Given exercise: Set out the records below as a numbered list, skipping blank lines. Begin at the first line of the records and stop after the line that contains "I will pos(415,439).".

Items drawn from a data source

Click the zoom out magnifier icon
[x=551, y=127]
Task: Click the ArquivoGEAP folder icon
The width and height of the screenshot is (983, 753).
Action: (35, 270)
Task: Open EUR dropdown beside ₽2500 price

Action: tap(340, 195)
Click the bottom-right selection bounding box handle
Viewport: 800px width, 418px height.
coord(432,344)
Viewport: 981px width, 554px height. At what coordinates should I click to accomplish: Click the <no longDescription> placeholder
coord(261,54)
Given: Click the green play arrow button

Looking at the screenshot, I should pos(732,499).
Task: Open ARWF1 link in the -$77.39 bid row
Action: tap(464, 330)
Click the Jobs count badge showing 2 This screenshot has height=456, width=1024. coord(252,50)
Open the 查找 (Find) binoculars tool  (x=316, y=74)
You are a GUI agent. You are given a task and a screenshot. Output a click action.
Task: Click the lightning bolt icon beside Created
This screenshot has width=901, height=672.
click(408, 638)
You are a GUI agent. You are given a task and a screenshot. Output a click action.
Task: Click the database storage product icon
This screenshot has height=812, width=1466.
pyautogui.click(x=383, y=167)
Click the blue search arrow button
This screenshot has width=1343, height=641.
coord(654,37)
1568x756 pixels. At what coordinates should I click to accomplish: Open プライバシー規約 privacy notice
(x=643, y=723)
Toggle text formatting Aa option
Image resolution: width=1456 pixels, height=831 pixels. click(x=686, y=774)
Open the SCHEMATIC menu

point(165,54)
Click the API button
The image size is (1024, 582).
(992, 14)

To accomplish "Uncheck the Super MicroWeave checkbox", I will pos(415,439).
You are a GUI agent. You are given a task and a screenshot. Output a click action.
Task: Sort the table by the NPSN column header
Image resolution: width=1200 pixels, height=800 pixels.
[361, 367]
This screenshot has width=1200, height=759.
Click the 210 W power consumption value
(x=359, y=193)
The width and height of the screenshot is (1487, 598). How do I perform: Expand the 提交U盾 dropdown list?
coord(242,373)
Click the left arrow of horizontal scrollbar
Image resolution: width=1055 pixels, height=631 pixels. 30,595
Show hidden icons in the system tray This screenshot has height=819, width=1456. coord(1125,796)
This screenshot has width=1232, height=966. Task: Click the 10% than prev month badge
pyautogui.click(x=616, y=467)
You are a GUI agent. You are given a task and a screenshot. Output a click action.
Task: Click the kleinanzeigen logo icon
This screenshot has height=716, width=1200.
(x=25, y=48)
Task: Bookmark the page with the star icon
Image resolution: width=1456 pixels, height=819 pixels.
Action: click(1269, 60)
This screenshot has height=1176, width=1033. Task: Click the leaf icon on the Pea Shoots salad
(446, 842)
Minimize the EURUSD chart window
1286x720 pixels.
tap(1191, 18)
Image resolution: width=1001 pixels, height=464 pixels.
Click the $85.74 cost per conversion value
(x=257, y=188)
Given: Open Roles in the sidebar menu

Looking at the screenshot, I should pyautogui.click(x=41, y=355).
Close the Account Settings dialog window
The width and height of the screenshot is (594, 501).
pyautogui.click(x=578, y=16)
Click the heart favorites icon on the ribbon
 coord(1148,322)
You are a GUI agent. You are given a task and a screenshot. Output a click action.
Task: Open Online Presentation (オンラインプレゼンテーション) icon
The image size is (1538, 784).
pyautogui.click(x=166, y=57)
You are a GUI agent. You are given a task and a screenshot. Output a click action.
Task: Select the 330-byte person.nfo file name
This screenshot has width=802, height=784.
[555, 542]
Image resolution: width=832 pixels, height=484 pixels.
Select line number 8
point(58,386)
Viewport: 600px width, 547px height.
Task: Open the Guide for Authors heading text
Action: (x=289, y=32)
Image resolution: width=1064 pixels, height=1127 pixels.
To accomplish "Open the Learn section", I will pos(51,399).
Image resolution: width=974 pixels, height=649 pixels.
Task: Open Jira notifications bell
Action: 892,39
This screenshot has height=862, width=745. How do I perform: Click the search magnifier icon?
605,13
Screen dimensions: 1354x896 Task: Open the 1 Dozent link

Full output:
1. Click the zoom out magnifier icon
2. [x=551, y=127]
3. Task: Click the ArquivoGEAP folder icon
4. The width and height of the screenshot is (983, 753).
5. Action: (35, 270)
6. Task: Open EUR dropdown beside ₽2500 price
7. Action: tap(340, 195)
8. Click the bottom-right selection bounding box handle
9. Viewport: 800px width, 418px height.
10. coord(432,344)
11. Viewport: 981px width, 554px height. At what coordinates should I click to accomplish: Click the <no longDescription> placeholder
12. coord(261,54)
13. Given: Click the green play arrow button
14. Looking at the screenshot, I should pos(732,499).
15. Task: Open ARWF1 link in the -$77.39 bid row
16. Action: tap(464, 330)
17. Click the Jobs count badge showing 2 This screenshot has height=456, width=1024. coord(252,50)
18. Open the 查找 (Find) binoculars tool  (x=316, y=74)
19. You are a GUI agent. You are given a task and a screenshot. Output a click action.
20. Task: Click the lightning bolt icon beside Created
21. This screenshot has width=901, height=672.
22. click(408, 638)
23. You are a GUI agent. You are given a task and a screenshot. Output a click action.
24. Task: Click the database storage product icon
25. This screenshot has height=812, width=1466.
26. pyautogui.click(x=383, y=167)
27. Click the blue search arrow button
28. This screenshot has width=1343, height=641.
29. coord(654,37)
30. 1568x756 pixels. At what coordinates should I click to accomplish: Open プライバシー規約 privacy notice
31. (x=643, y=723)
32. Toggle text formatting Aa option
33. Image resolution: width=1456 pixels, height=831 pixels. click(x=686, y=774)
34. Open the SCHEMATIC menu
35. point(165,54)
36. Click the API button
37. The image size is (1024, 582).
38. (992, 14)
39. To accomplish "Uncheck the Super MicroWeave checkbox", I will pos(415,439).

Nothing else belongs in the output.